But in any event here let's assume you're going to put i don't know 30 of your portfolio in this fund and we go to portfolio and we can look at uh we'll come down oops we'll come to region that's what we want .

And you can see europe it's almost nothing and asia it's five percent okay so if you have 30 of your portfolio in this fund and 5 of that let's call it uh is in emerging markets you've got very little in emerging markets right so it does this provide .

The same diversity as 10 of an entire portfolio in emerging markets obviously not um but that doesn't mean though that putting all of your say international exposure into this fund's a bad idea at all and i think some could argue that my exposure to emerging markets is more .

Than it should be although it was up big the last day because china said uh maybe we do care about the stock market and all of a sudden you know we talked about alibaba the other day did you see that was up like 27 in one day still well below i mean if you look at .

It let's see i think i've got it in my stock app no but i can look it up it was up big time but here it is uh if you look at one week you see right here it's like hello but it just dropped .

So if we look at like one month it's down three months it's down six months down red year to date obviously one year down two years it's down from two years ago five years it's lower than it was five years ago how about 10 years there we go .

Anyway um so no this to answer your question joshua um that fund even if even if you put 100 of your portfolio in it which i'm going to assume you're not going to do it wouldn't give you the same exposure to emerging markets as separating out and having 10 allocation to emerging markets .

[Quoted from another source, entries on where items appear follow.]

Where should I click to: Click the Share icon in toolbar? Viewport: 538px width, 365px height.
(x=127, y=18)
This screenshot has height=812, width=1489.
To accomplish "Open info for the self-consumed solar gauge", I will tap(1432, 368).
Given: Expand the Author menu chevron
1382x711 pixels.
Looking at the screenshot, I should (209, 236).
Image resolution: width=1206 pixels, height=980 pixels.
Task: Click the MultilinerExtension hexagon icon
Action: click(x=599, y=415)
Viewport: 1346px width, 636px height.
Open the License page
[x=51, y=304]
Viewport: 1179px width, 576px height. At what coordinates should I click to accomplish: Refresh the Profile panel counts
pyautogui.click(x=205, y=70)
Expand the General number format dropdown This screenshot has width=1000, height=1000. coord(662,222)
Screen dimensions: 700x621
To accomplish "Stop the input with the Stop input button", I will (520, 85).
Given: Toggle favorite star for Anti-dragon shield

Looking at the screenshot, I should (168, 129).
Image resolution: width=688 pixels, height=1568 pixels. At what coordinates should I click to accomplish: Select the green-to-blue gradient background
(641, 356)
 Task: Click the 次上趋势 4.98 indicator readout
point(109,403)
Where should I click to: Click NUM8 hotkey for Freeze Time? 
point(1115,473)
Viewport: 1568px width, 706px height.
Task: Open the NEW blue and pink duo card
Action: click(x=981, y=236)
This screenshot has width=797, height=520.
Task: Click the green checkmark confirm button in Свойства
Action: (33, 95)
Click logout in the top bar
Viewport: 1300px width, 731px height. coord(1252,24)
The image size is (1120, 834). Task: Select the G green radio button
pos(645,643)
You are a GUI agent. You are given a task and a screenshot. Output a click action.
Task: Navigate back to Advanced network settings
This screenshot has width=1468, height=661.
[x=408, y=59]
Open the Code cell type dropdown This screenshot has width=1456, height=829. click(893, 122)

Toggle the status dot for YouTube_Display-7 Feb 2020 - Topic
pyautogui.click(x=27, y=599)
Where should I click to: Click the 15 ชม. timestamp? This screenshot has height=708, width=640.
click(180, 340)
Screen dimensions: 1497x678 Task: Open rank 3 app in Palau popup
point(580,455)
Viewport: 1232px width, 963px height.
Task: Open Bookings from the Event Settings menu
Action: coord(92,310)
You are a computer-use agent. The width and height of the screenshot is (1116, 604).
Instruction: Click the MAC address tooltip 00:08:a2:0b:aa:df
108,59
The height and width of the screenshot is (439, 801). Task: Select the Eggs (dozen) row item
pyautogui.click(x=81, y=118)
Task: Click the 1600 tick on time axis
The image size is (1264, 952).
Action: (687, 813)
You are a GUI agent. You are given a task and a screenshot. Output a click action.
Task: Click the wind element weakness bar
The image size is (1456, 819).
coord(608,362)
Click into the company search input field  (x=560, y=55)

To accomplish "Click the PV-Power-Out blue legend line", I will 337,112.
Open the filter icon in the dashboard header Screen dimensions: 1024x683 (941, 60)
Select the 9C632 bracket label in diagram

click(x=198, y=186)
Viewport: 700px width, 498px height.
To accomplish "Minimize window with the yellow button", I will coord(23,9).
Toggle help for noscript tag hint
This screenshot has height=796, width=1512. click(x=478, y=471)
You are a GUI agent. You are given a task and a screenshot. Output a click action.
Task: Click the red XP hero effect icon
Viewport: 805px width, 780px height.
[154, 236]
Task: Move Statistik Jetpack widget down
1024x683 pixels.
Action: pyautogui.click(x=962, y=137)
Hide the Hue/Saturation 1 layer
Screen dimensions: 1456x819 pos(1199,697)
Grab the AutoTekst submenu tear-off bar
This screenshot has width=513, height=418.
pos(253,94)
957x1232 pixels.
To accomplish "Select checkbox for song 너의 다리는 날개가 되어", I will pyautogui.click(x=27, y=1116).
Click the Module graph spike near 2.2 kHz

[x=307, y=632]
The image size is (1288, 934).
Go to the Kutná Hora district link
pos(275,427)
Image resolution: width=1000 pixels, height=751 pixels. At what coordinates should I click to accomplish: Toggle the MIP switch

But um i i'm not at all convinced that having just one international fund is not a i think it's a solid way to to invest um and i you know i am working on simplifying my portfolio .

And um probably the first two asset classes that would be on the chopping block would be a chopping block meaning not that i wouldn't have any exposure to them but i wouldn't have separate exposure via separate funds would be reits and emerging markets aiden says can you share your thoughts .

On indexed annuities as a tool for retirement so i'm not a big fan of indexed annuities um so i i get the idea of sort of a spea single premium income annuity right or immediate annuity you know where you just you invest a lump sum .

And you get an annuity for you know you get payment per month or per year until you die right i think for some people those can make sense you can think of it not unlike social security although there's a big difference they're not indexed for inflation but you know .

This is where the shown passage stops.